There is worse ahead for both nations. According to the U.S. Bureau of Economic Analysis (BEA), first-quarter gross domestic product (GDP) shrunk by 4.8%, while Canada’s contracted by 2.6%.
The outlook for both economies is even worse, with GDP expected to contract further. Some analysts predict that the U.S. economy will shrink by a whopping 30% for the second quarter, while Canada’s could contract by up to 20%.

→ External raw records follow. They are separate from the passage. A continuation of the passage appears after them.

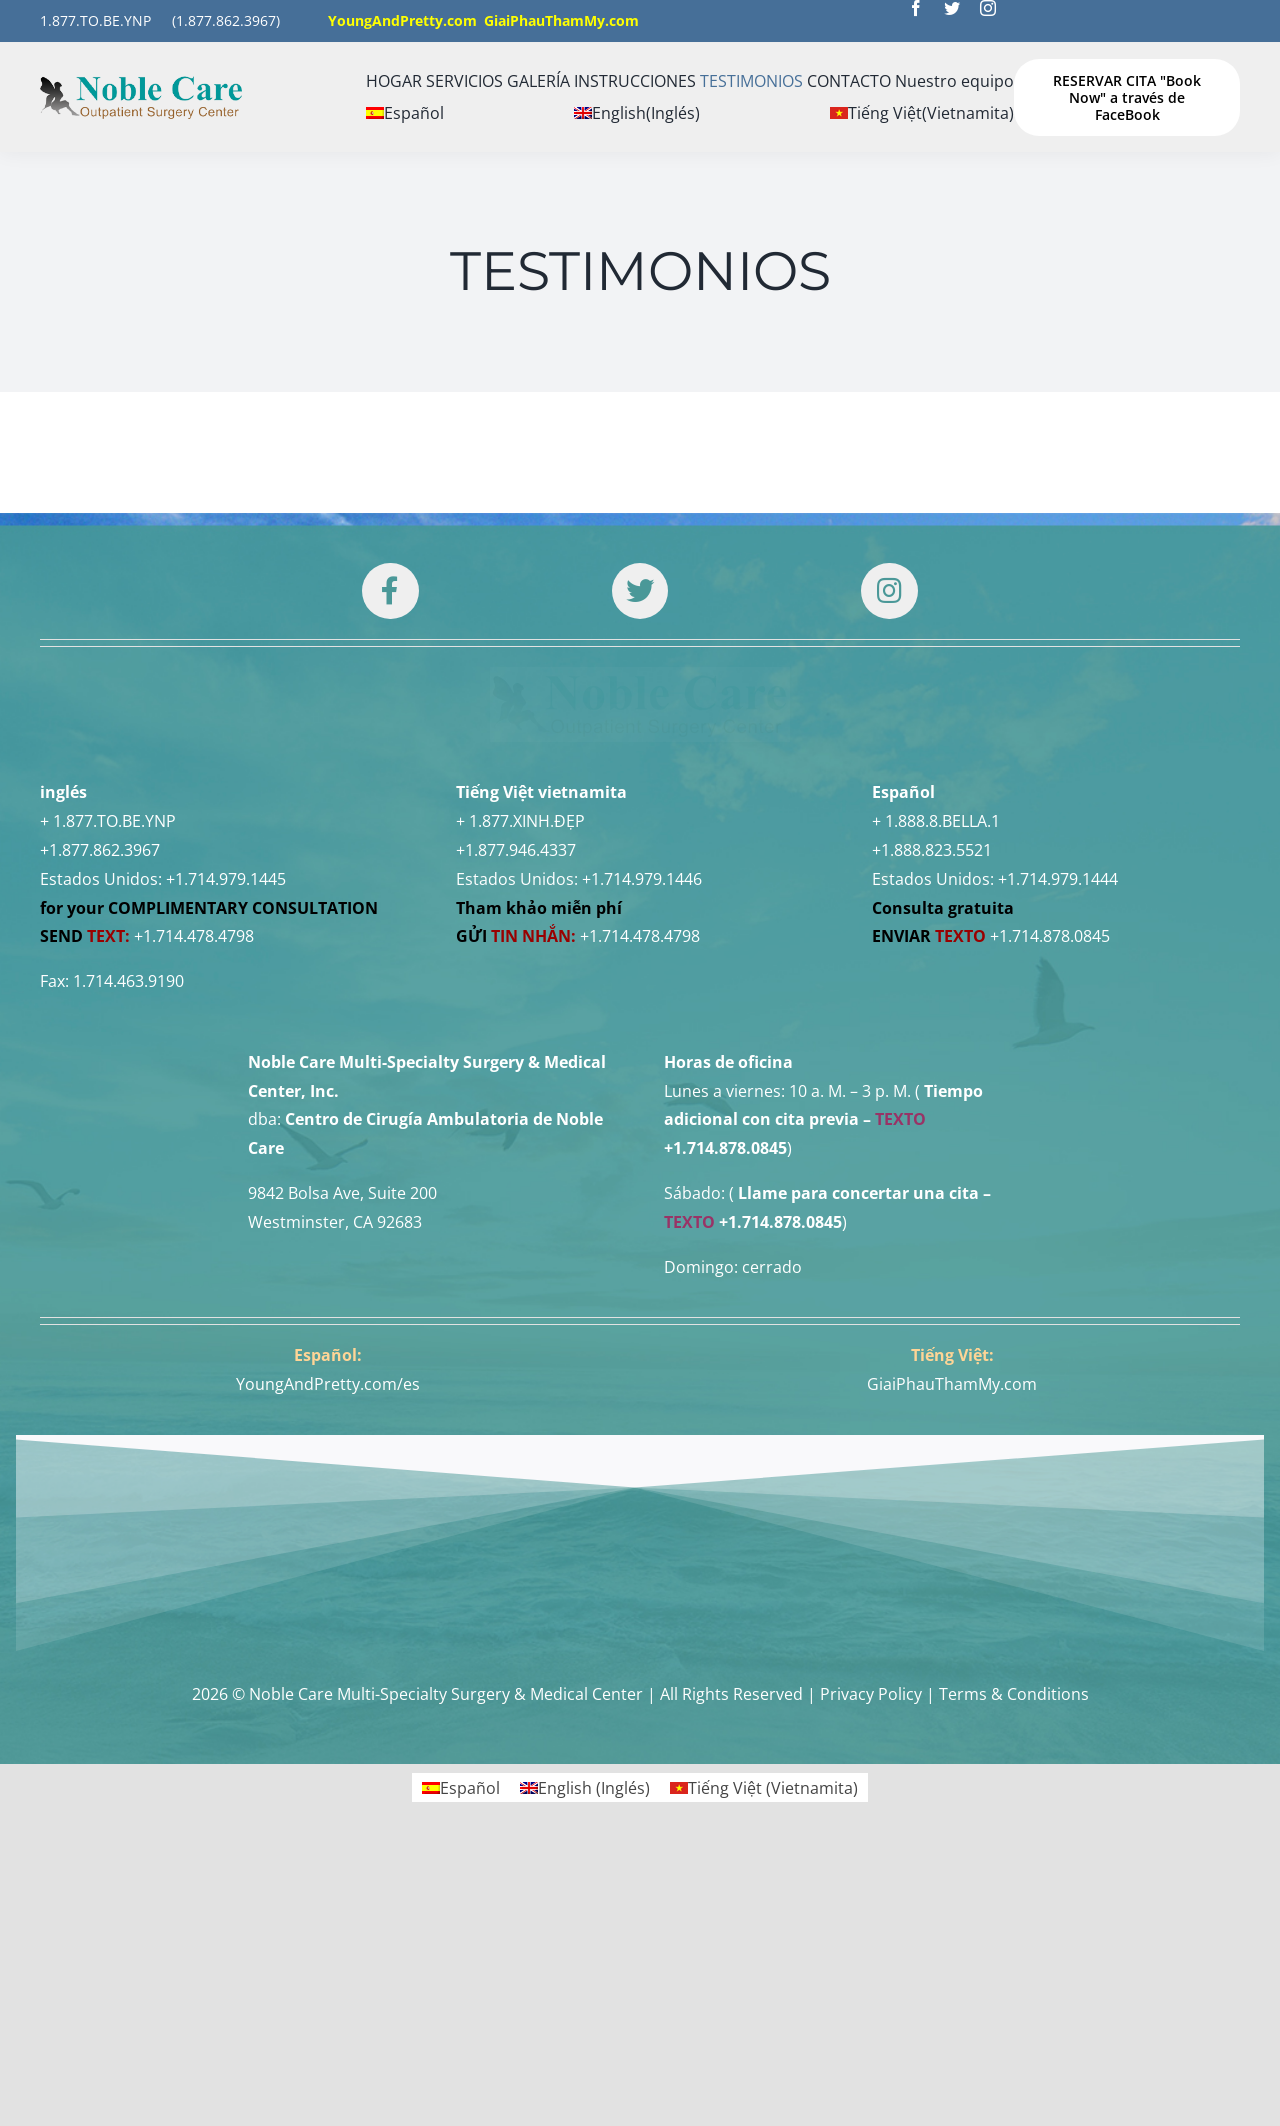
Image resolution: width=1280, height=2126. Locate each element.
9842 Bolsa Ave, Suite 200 (342, 1418)
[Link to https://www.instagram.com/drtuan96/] (889, 591)
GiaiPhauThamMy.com (952, 1609)
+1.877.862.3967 (100, 1075)
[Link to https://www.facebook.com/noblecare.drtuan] (390, 591)
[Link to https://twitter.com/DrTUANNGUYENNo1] (640, 591)
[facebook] (916, 8)
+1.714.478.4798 (194, 1161)
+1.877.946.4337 (516, 1075)
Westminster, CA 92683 (335, 1447)
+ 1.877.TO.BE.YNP (108, 1046)
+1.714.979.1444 (1058, 1104)
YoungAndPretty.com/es (328, 1609)
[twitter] (952, 8)
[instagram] (988, 8)
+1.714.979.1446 (642, 1104)
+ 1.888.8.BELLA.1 (936, 1046)
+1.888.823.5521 (932, 1075)
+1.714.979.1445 (226, 1104)
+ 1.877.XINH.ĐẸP (520, 1046)
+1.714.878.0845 (1050, 1161)
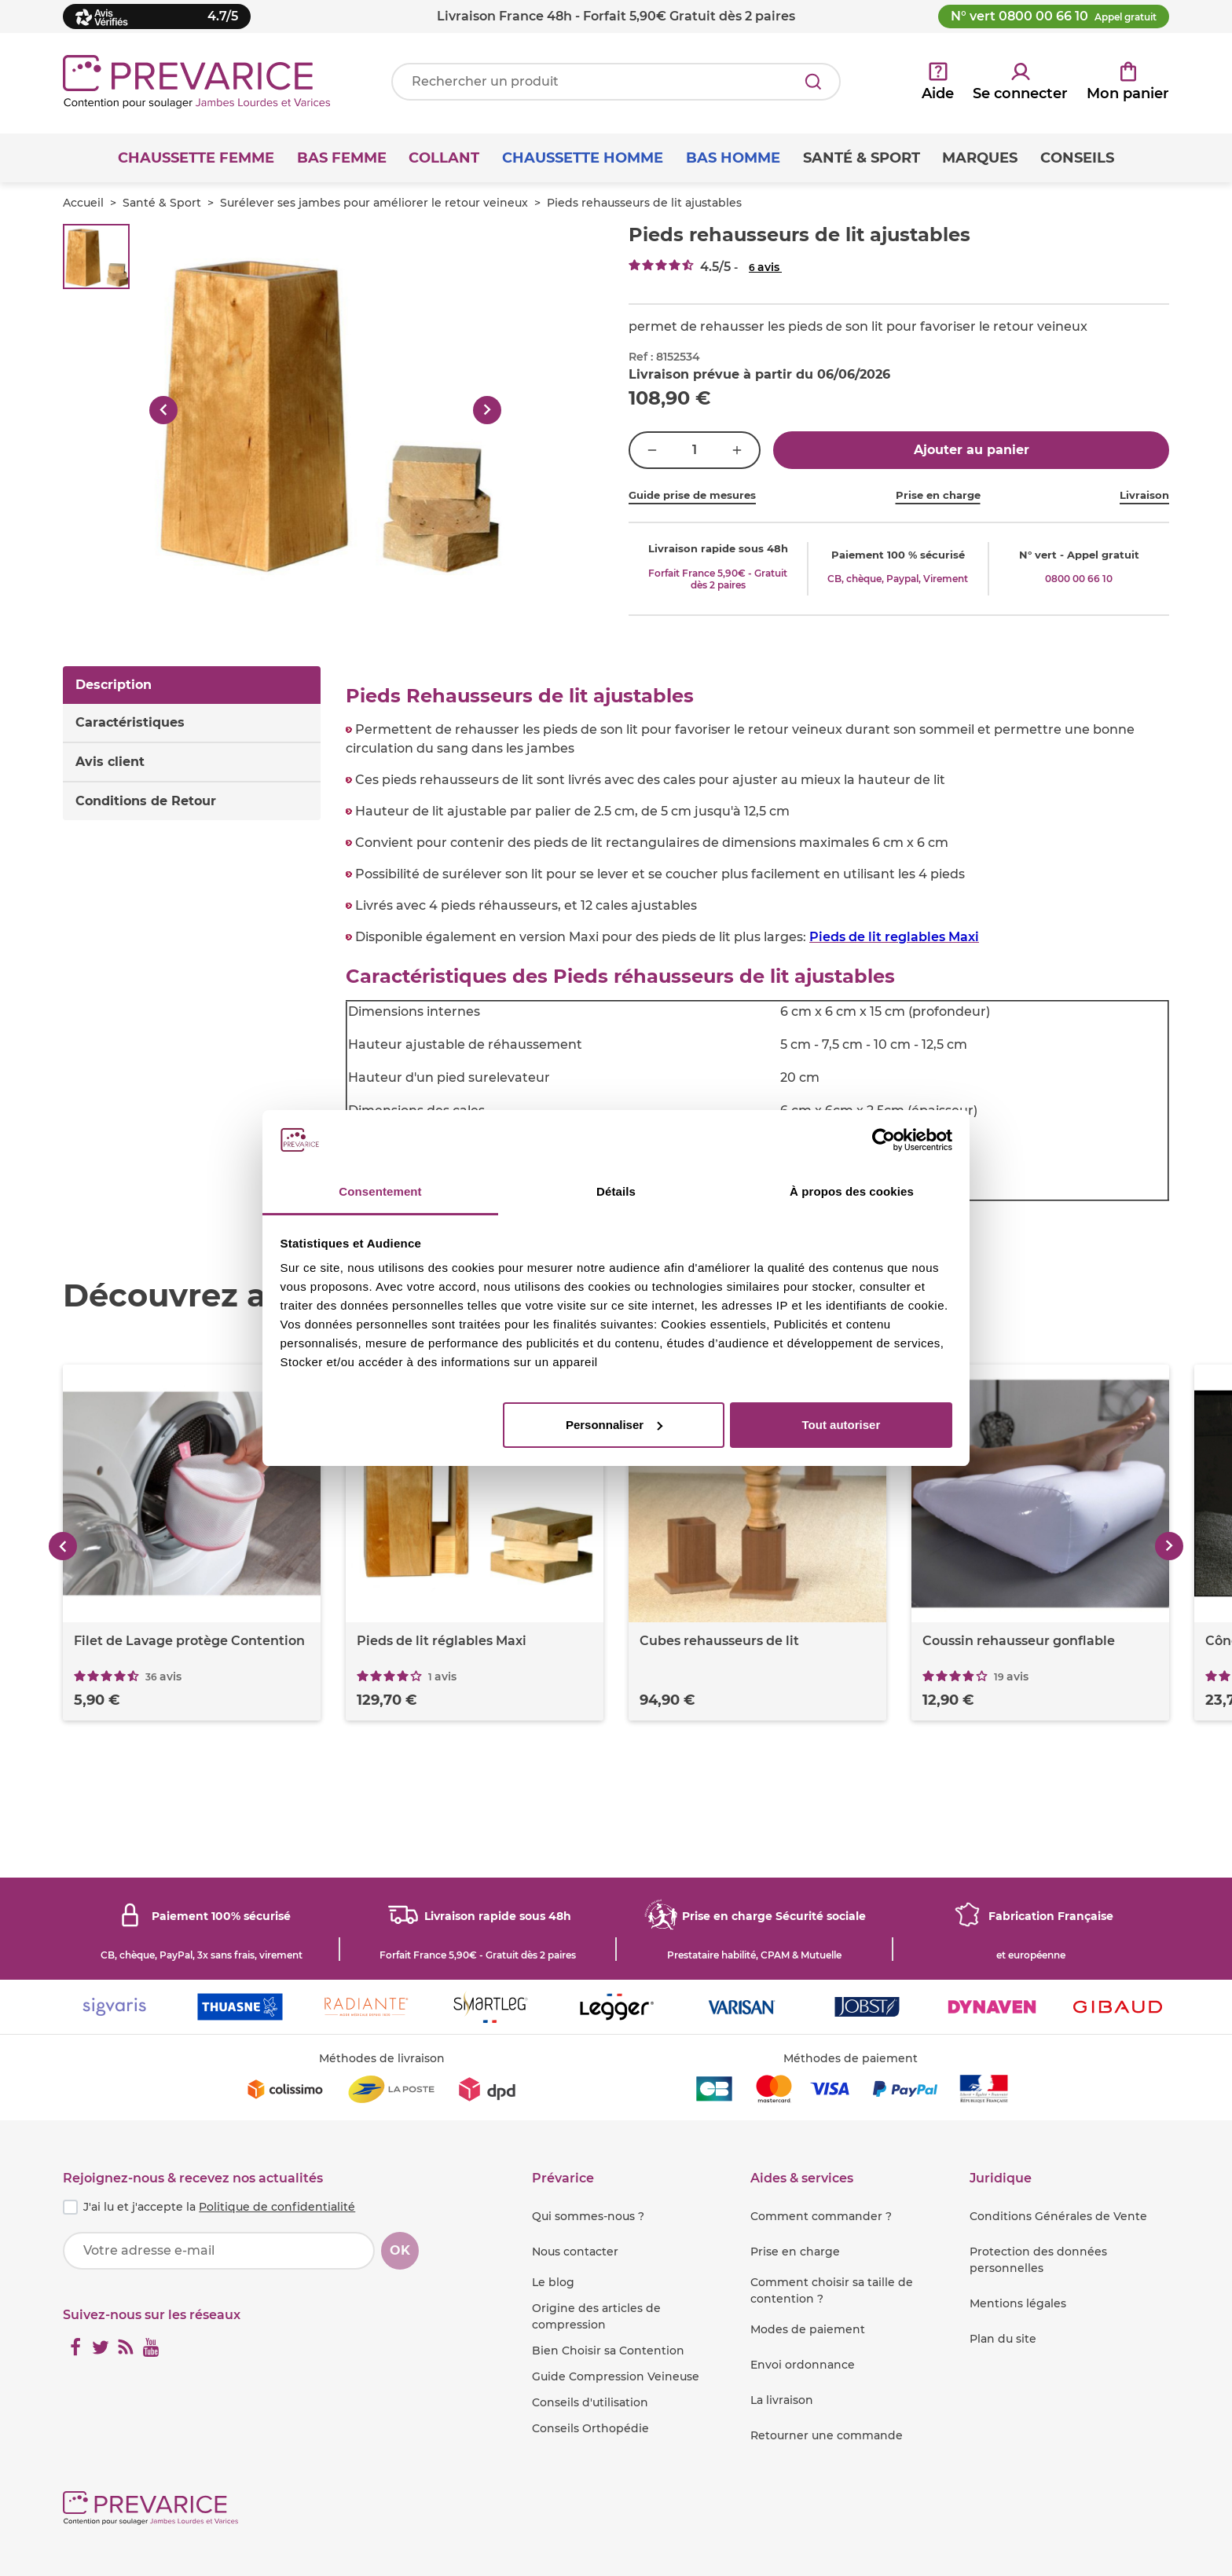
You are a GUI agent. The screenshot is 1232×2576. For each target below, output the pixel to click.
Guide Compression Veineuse (615, 2376)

That will weigh heavily on unemployment, consumption, and business activity. It certainly doesn’t bode well for company earnings. Many Canadian companies have posted massive first-quarter losses. Suncor reported a $3.5 billion net loss and slashed its dividend by 55%. Husky announced a $1.7 billion loss and a 90% dividend cut, while Air Canada, one of the worst-affected companies, declared a $1 billion loss.
Such dire economic data and forecasts indicates that second-quarter earnings season will be worse in the U.S. and Canada, particularly because the full fallout from the pandemic has yet to be felt.
Sharply weaker company earnings could be the final catalyst required to spark another market crash.
Foolish takeaway
The expectation is a bear market worse than that which existed during the 2008 Great Depression. This makes it important to keep a cool head. As long-term investors, current events shouldn’t be viewed with fear but as an opportunity to gradually acquire quality stocks with solid fundamentals that will rebound when the crisis ends.